Instructions for the task:
Write out exactly the lines from the one that contains "The height and" down to the last line of the material below, keeping both ends and omitting pictures.

Records to process:
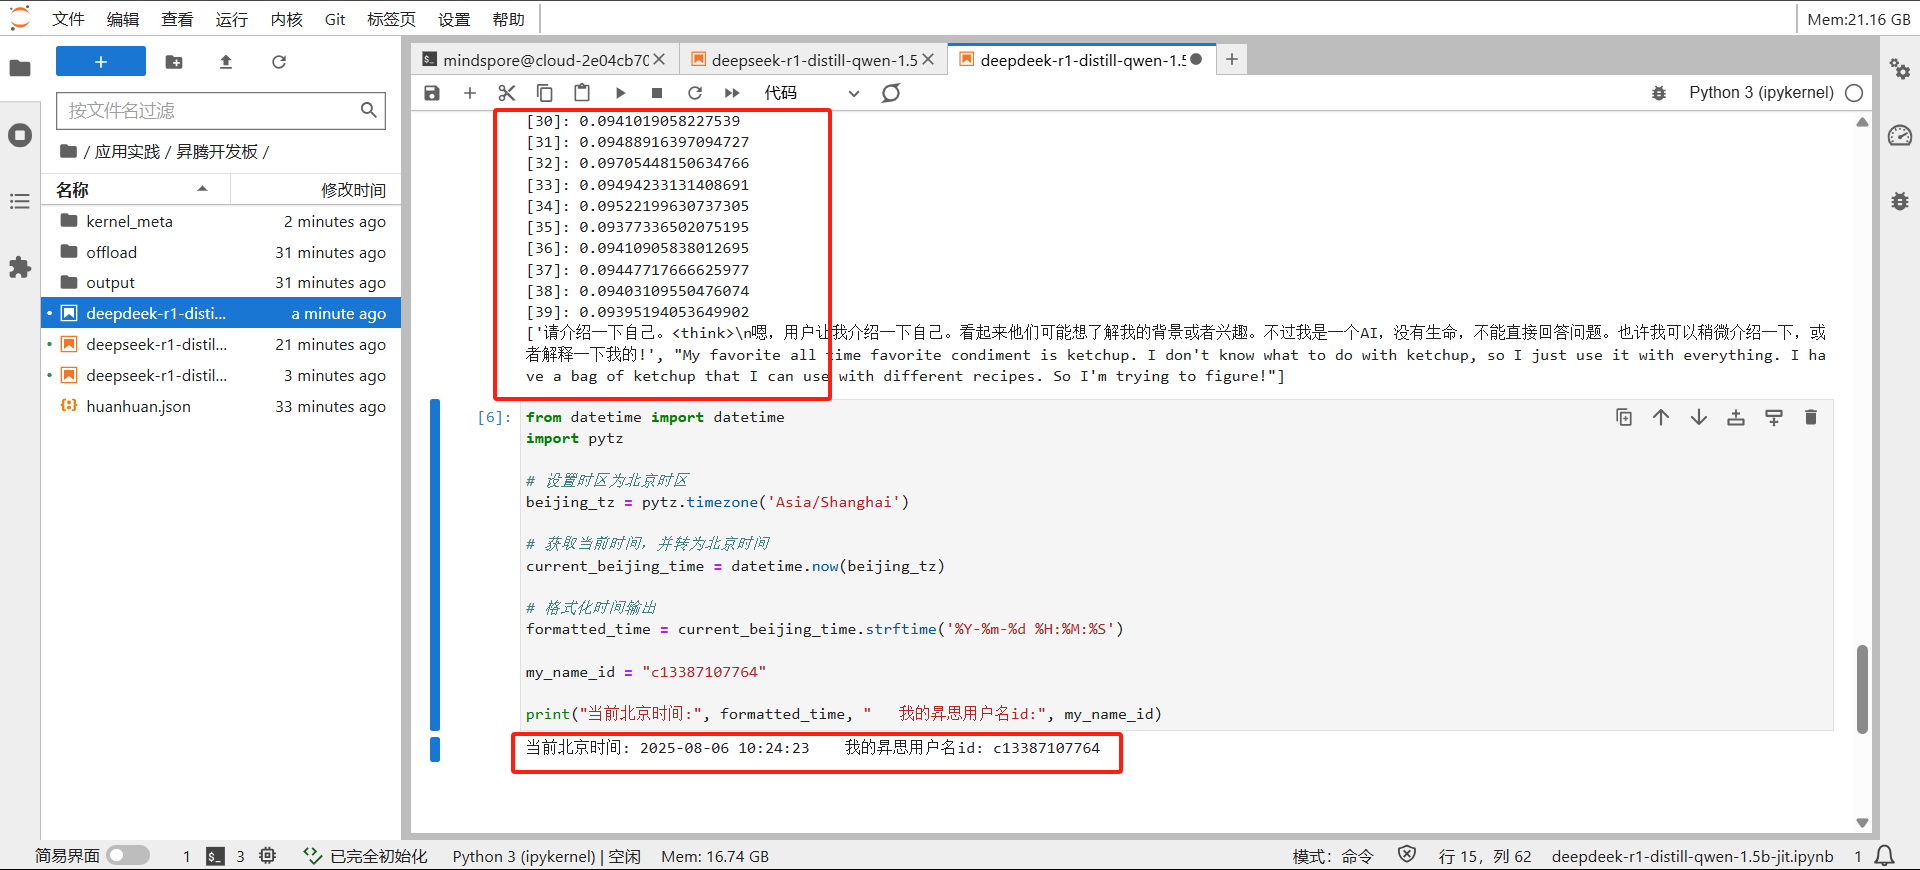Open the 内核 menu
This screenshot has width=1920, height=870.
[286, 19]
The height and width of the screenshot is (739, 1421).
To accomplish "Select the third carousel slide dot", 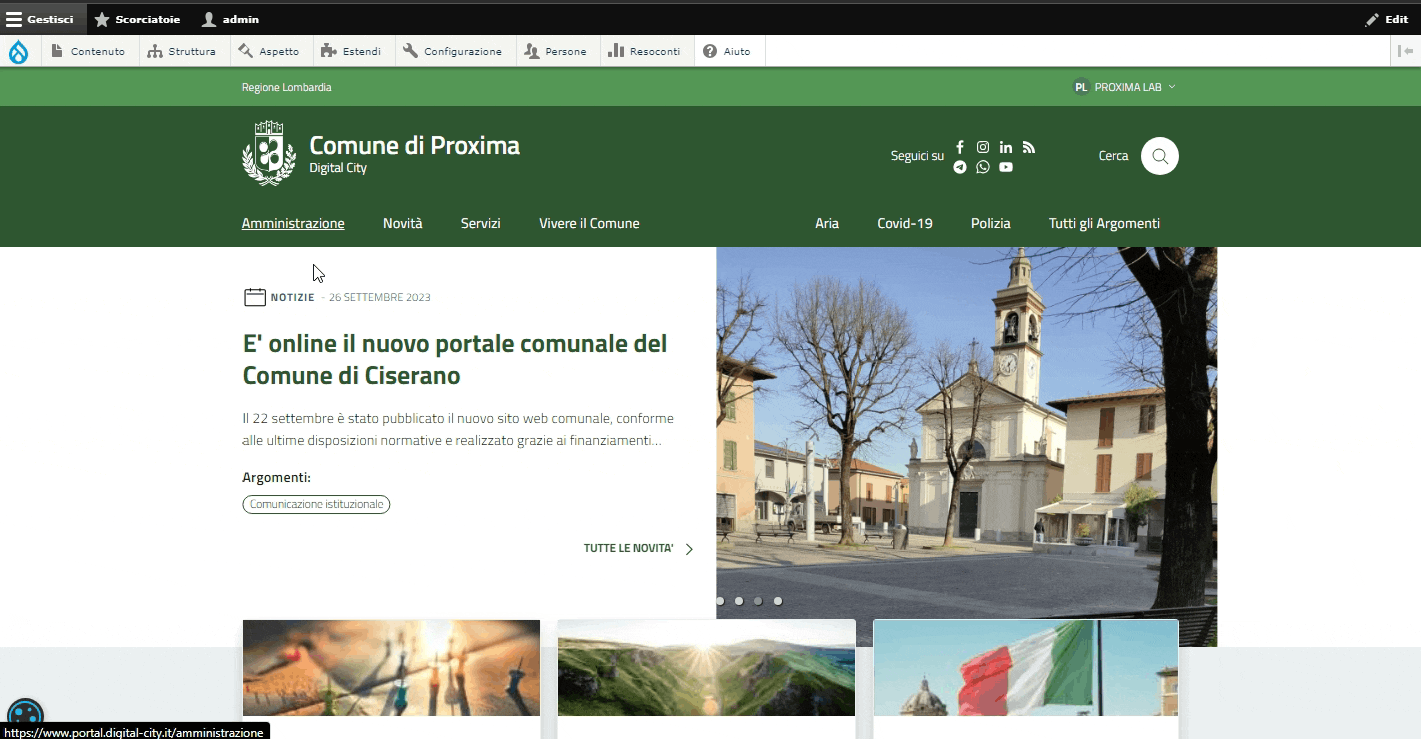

Solution to the problem:
The height and width of the screenshot is (739, 1421).
To accomplish "Select the third carousel slide dot", 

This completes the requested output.